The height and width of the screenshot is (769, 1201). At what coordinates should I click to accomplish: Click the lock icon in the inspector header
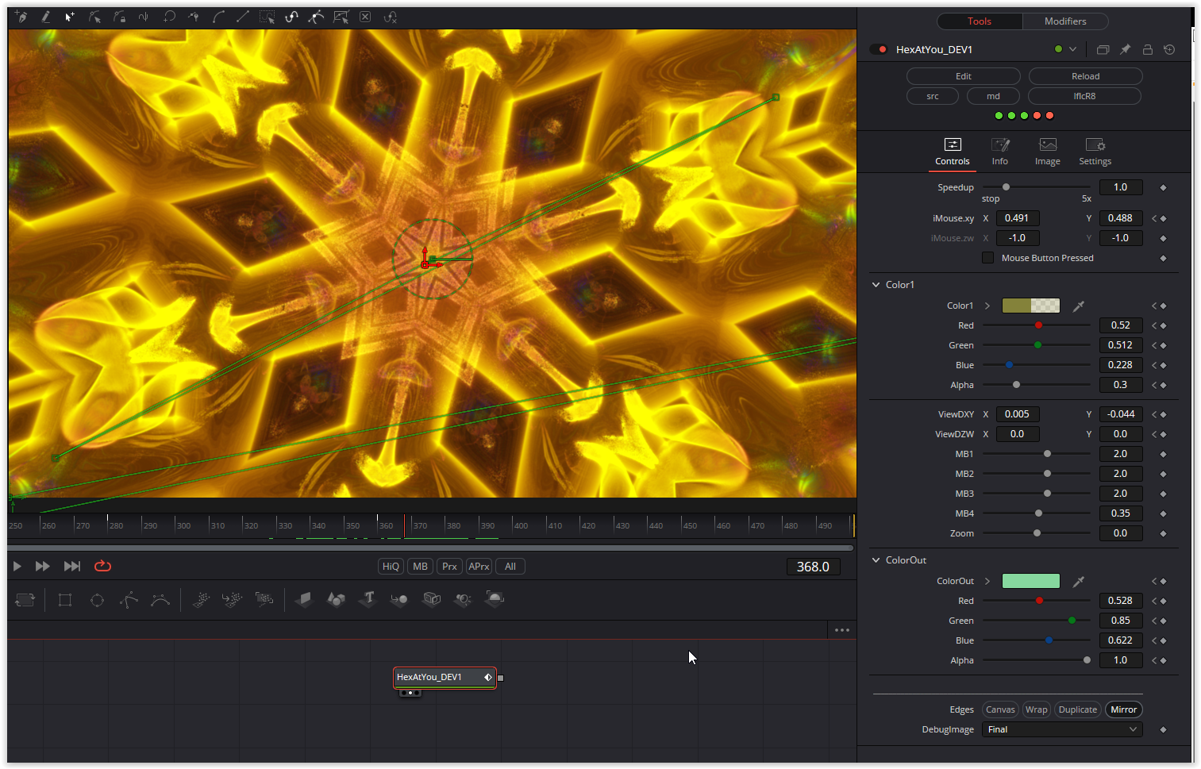1147,49
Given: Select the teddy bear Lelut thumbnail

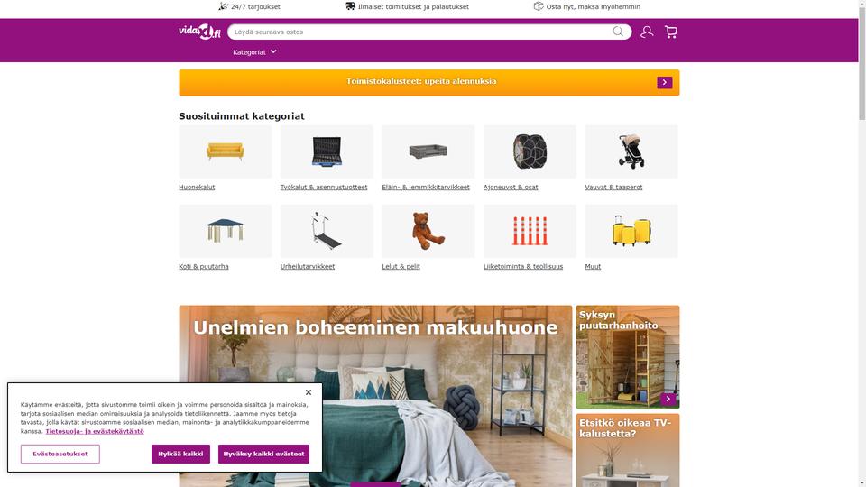Looking at the screenshot, I should click(428, 231).
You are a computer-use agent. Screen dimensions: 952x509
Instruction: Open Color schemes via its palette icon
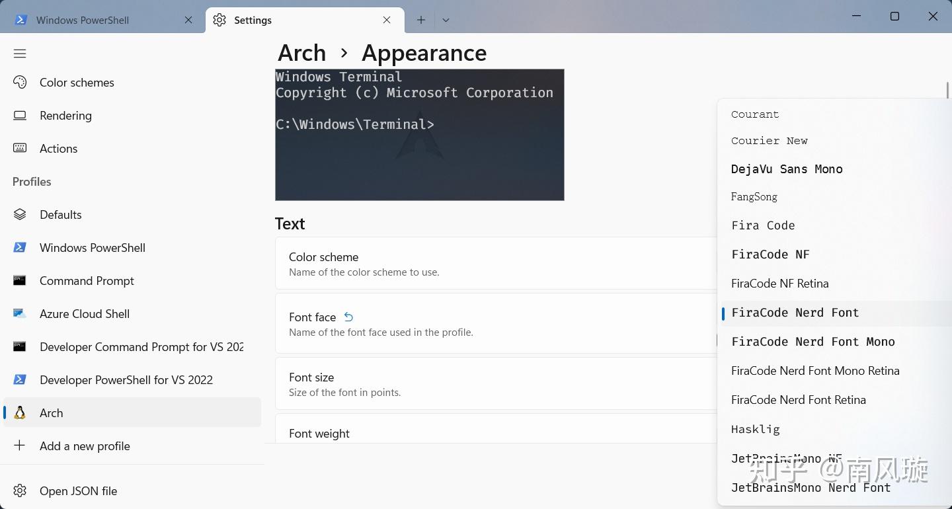pyautogui.click(x=20, y=83)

==*==

- _WHAT TO DO_
Every entry above is to be repeated word for word, with all pictures omitted.

- _SOLUTION BELOW_
The height and width of the screenshot is (769, 1201). At what coordinates should I click to accomplish: Click the lock icon in the inspector header
1147,49
Given: Select the teddy bear Lelut thumbnail

Looking at the screenshot, I should click(428, 231).
You are a computer-use agent. Screen dimensions: 952x509
Instruction: Open Color schemes via its palette icon
pyautogui.click(x=20, y=83)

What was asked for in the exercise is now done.